[Stored data entries]
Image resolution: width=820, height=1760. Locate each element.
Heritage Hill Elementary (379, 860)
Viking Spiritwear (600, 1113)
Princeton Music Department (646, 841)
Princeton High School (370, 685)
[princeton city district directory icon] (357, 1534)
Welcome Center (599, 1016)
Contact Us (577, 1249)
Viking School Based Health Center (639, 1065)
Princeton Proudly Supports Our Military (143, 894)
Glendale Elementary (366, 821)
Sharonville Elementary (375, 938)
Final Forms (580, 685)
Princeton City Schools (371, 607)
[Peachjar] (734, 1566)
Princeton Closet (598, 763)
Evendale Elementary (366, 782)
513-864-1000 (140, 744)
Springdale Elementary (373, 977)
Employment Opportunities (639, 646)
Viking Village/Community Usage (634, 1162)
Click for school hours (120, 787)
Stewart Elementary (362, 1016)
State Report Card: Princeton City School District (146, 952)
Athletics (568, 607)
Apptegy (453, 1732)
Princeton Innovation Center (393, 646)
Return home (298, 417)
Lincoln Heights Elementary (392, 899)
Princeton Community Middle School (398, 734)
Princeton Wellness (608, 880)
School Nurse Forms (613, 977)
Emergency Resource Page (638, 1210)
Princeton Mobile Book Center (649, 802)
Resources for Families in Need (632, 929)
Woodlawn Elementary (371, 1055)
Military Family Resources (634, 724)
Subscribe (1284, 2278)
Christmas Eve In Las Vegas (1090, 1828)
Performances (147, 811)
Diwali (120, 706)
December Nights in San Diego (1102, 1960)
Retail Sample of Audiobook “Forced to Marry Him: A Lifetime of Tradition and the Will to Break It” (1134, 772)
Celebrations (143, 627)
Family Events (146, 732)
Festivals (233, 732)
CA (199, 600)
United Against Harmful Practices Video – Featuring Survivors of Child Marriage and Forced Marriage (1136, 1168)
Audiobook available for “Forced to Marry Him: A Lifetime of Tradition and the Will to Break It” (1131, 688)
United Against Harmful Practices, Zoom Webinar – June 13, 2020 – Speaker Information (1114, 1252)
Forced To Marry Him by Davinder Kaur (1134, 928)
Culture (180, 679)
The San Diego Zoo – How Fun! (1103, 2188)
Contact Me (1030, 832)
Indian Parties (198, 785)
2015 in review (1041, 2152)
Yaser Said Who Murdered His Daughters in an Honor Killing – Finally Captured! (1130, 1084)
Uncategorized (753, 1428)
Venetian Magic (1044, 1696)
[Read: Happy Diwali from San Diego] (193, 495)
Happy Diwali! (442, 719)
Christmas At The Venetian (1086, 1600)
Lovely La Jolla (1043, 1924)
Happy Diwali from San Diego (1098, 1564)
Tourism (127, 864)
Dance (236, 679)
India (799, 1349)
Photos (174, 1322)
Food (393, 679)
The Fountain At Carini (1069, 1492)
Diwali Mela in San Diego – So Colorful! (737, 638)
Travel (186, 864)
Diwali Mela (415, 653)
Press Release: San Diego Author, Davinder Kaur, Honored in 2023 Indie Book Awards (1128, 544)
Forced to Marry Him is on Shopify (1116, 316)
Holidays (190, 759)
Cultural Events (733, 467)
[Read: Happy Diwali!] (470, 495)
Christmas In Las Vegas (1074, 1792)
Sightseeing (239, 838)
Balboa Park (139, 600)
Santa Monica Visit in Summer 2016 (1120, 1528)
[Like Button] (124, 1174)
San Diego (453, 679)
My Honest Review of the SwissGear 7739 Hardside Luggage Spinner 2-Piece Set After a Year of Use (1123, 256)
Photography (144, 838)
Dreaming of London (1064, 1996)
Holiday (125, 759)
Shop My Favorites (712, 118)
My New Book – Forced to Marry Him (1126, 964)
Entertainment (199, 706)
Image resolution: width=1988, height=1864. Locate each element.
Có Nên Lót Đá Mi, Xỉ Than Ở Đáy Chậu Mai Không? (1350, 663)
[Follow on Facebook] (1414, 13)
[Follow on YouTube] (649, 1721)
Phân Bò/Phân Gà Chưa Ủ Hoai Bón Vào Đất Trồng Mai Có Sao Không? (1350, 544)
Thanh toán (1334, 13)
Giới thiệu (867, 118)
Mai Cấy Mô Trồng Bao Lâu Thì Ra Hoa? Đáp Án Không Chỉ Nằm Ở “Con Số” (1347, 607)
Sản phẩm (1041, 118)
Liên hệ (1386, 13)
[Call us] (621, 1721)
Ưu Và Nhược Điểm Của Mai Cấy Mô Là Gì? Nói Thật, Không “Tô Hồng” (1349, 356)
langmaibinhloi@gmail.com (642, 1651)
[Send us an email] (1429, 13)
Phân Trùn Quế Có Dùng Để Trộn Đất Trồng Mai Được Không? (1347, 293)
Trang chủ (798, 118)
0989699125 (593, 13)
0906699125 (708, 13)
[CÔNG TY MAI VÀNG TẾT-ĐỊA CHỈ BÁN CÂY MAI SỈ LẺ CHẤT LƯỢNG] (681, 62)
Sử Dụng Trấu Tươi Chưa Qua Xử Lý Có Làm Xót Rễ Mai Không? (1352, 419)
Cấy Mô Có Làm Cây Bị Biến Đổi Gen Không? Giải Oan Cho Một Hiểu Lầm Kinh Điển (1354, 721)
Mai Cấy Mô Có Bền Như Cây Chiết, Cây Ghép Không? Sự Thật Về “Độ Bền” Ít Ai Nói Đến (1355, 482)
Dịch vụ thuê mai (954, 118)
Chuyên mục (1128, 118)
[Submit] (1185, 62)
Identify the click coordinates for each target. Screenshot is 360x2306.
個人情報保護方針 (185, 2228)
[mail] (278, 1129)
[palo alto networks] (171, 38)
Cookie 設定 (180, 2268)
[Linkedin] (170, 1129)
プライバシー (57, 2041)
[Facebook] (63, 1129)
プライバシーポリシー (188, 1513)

> [Task statement]:
When a line in the records contains the string "from", it counts; state how many lines count, with no other words.

> [Response below]:
2